それともなにもない、無の世界に行くのだろうか。

 僕は、死んだことがないからわからない。

 時々考える。あの白い部屋はどういう場所で、あの子は何をしていたのか。

 僕は神様なんて信じていない。けれど、生き物の生き死になどの管理などをしている管理室があるとするのであれば、彼女はそれの管理人だったのだろうか。それを、気が遠くなるほど、永遠に近い時間、続けていたのだろうか。


 そして、今も。

 

 そんなことを考えているうちに、僕は中学生になっていた。

 

 自転車で一緒に学校から帰る女の子の知り合いもできた。

 彼女はよく笑う子で、その子のことが、僕は少しだけ好きだった。

「ねえ、なにあれ」

 彼女は道路の方を指さした。

 そこには、甲羅がばらばらになったカメがいた。

 きっと車で轢かれたのだろう。体のパーツも道路に散らばっている。道路には亀の血が飛び散っていて、とても綺麗といえる状況ではなかった。

「ひどいね」

 別に車に悪意はないのだろう。不幸な事故だ。別に誰が悪いというわけじゃない。

ただ、一つだけ思った。

 あの亀は、きっとあの部屋に送られる。きっとばらばらの状態で。

 僕が拾い集めたところで、どのような形で送られるか、わかるわけもない。

 ただ、少なくとも、あの瞬間。僕は部屋の管理人であるあの子と共に働いた。

「ちょっと行ってくる」

 それならば、これくらいするのが、筋だろう。僕は自転車を降りて、車通りの少ない道路へと走った。僕は、しゃがんで、両手にカメの甲羅の破片や、腕や足のパーツを思われるものを拾い続けた。血の鉄臭さや、内臓の生臭さが鼻を刺す。ただ、不快ではない。彼が生きた証だから。 

「危ないよ!」

 彼女はそう叫ぶ。エンジン音が背後から聞こえてきた。そうだ。道路というのは車が通るのだ。迫りくる車は、僕の存在に気づき、高らかなクラクションと共に左にハンドルを切って、僕の命は助かった。

 

 不思議と怖くなかった。心臓の鼓動も落ち着いていて、呼吸も乱れていない。ただ車が通り過ぎた風圧と、排気ガスの香りを感じるだけだった。

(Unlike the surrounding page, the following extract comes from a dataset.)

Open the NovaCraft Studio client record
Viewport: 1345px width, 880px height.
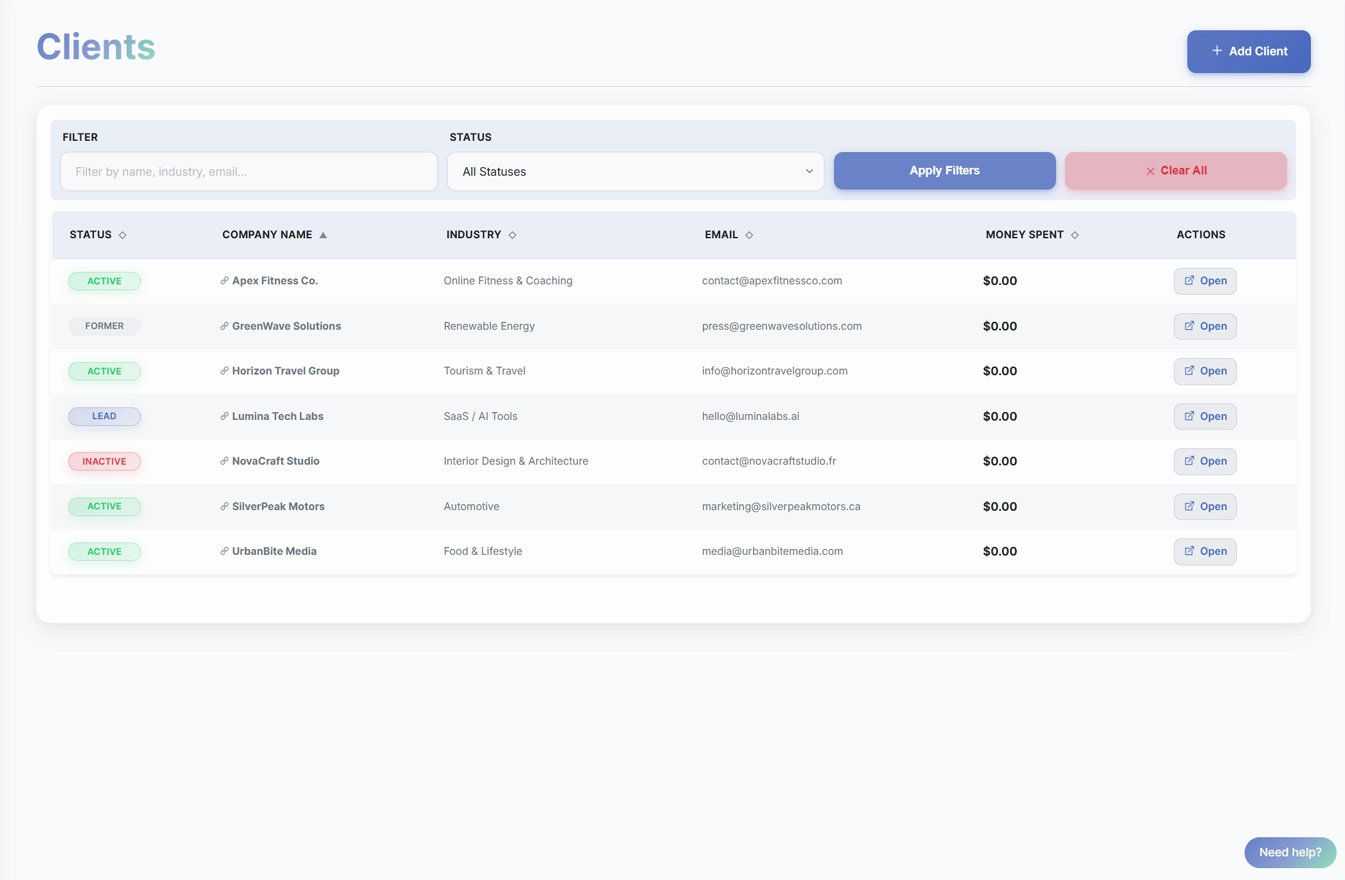(x=1204, y=461)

 車の音はもう聞こえない。彼女が何かを叫んでいたが、聞いている暇はない。早く拾い集めないと、亀のパーツが、別の車のせいで散り散りになってしまう可能性もある。

 亀の死体を拾い集めた僕は、パーツすべてを両手に抱え、近くの空き地に走って向かった。地面に僕は亀の死体を丁寧にパズルのようにあわせる。壊れたコウラの破片は大きかったため、なんとか原型に近づけることはできた。

 そして、手で土を掘り、小さな穴ができた。亀を埋めるとき、ふと近くにタンポポが生えていた。あの殺風景な真っ白の部屋に、これくらいあってもいいだろうと思い、タンポポの束を何本か抜き取り、亀と一緒に埋めることにした。薄汚れた亀の甲羅に、黄色いタンポポが明るく彩る。そして、掘り返した土をかけ、両手を合わせた。


「ねえ、どうして」


 彼女はきっと、どうしてこんなことをするのかと尋ねているのだろう。答えてもわかってもらえなさそうだなと思って、適当に言葉を考えながら彼女の顔を見た。

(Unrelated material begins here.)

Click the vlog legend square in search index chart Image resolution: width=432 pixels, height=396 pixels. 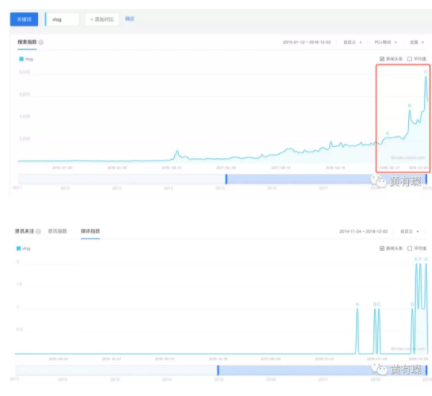pos(21,59)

 彼女の瞳から大粒の涙がこぼれていた。涙は彼女の頬を伝い、地面にボタボタと落ちていく。涙で濡れた地面に、小さな水たまりができそうだった。天気は呆れかえるほど晴れているのに、まるで雨が降っているみたいだった。

 彼女の顔はぐしゃぐしゃになっていて、鼻水もたれている。すん、すんと何度も鼻をすすり、ひっくひっくと、嗚咽が漏れていた。

「どうして、泣いてるの?」

 彼女が泣いているのを見るのは初めてだった。彼女は涙をセーラー服の袖で拭いながら、僕の方を向いてこう言った。

「死んじゃうかと思った」

 僕はもしかしたら、あの部屋で過ごした時間もあって、少しだけ死ぬことが、怖くなくなっていたのかもしれない。あと、僕が死んだら、どうやら彼女は悲しむらしい。

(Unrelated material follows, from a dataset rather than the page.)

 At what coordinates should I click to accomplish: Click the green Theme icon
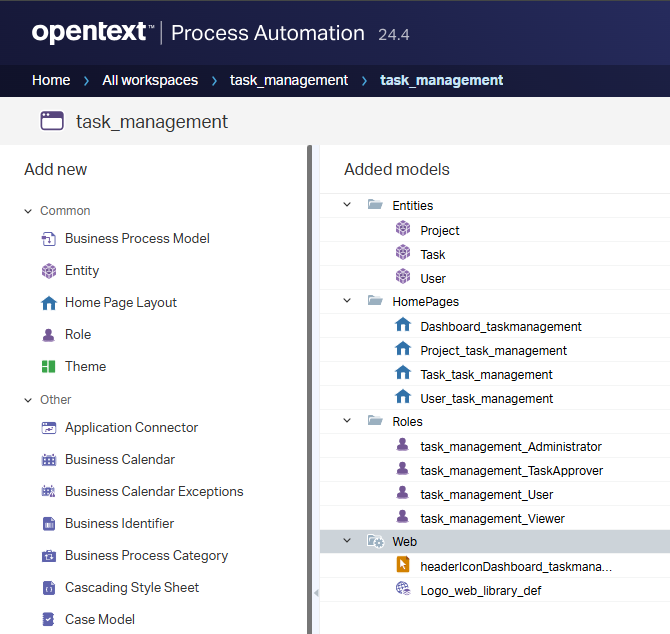coord(48,367)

 僕は彼女のことが少しだけ好きだったし、彼女が死んだらきっと僕は悲しい。もしかしたら、彼女は僕ほどじゃないにしても、そこそこ僕のことが好きなのかもしれない。

「あの、もしよかったら、なんだけど」

 彼女に、僕はある提案をした。

 彼女は、意外そうな顔で僕を見つめた。


 数分ほど自転車を漕ぐと、僕の家にたどり着いた。

 裏手には、あの日、あの部屋に行くことになったきっかけの、小さな川が流れていて、水の音が聞こえていた。ハムスケが脱走するにしては、今思えばハードすぎる場所だ。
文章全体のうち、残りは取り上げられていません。